Below are some records; output exactly the lines from the line with "Given: Open the Resumen tab" to the line with "Select the 전체", both ends kept, and nothing more.

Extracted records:
☆ ☆ ☆ ☆ ☆ ☆ ☆

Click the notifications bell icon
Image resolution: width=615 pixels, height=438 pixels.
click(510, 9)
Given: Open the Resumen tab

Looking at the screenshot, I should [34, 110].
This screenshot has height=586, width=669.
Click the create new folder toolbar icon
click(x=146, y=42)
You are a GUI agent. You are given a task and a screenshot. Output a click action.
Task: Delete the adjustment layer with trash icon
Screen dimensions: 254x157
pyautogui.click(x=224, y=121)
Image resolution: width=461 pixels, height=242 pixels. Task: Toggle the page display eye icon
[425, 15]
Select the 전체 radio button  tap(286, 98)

☆ ☆ ☆ ☆ ☆ ☆ ☆

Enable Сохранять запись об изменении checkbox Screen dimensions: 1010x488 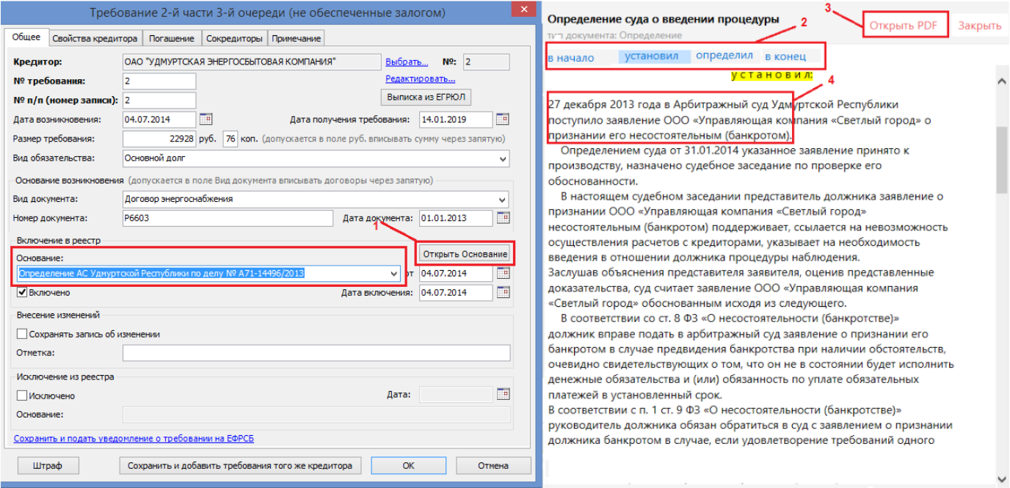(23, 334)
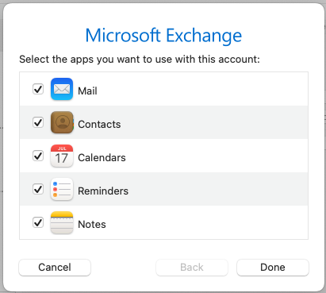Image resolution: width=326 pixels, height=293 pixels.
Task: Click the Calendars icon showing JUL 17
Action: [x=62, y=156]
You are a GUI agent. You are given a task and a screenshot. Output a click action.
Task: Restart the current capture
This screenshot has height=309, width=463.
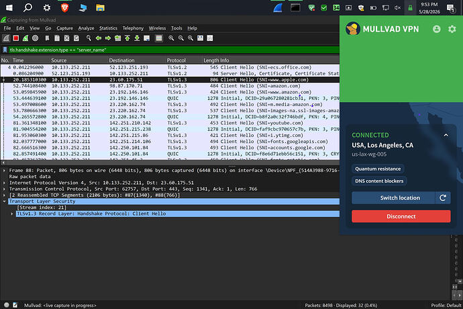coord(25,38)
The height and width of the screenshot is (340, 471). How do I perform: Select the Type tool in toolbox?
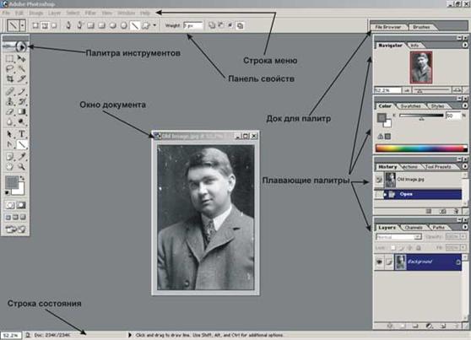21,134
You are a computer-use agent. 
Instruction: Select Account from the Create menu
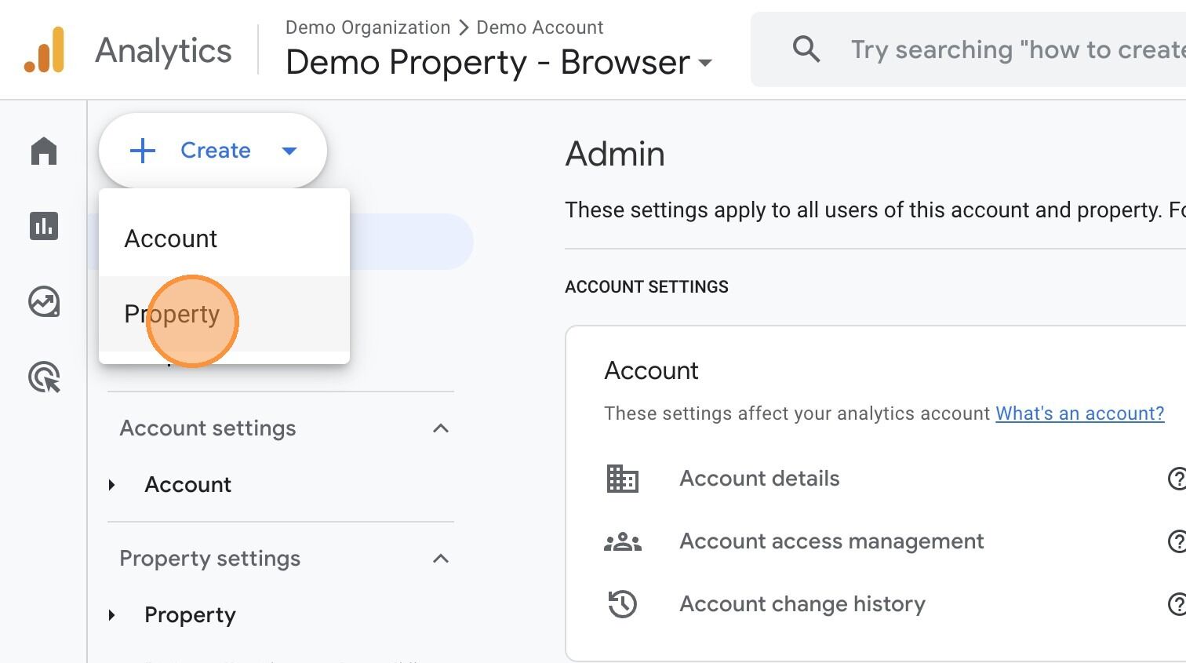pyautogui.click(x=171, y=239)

☆ ☆ ☆ ☆ ☆ ☆ ☆

→ **Task solution**:
Given: Open the Resumen tab

Looking at the screenshot, I should [34, 110].
This screenshot has height=586, width=669.
Click the create new folder toolbar icon
click(x=146, y=42)
You are a GUI agent. You are given a task and a screenshot. Output a click action.
Task: Delete the adjustment layer with trash icon
Screen dimensions: 254x157
pyautogui.click(x=224, y=121)
Image resolution: width=461 pixels, height=242 pixels. Task: Toggle the page display eye icon
[425, 15]
Select the 전체 radio button  tap(286, 98)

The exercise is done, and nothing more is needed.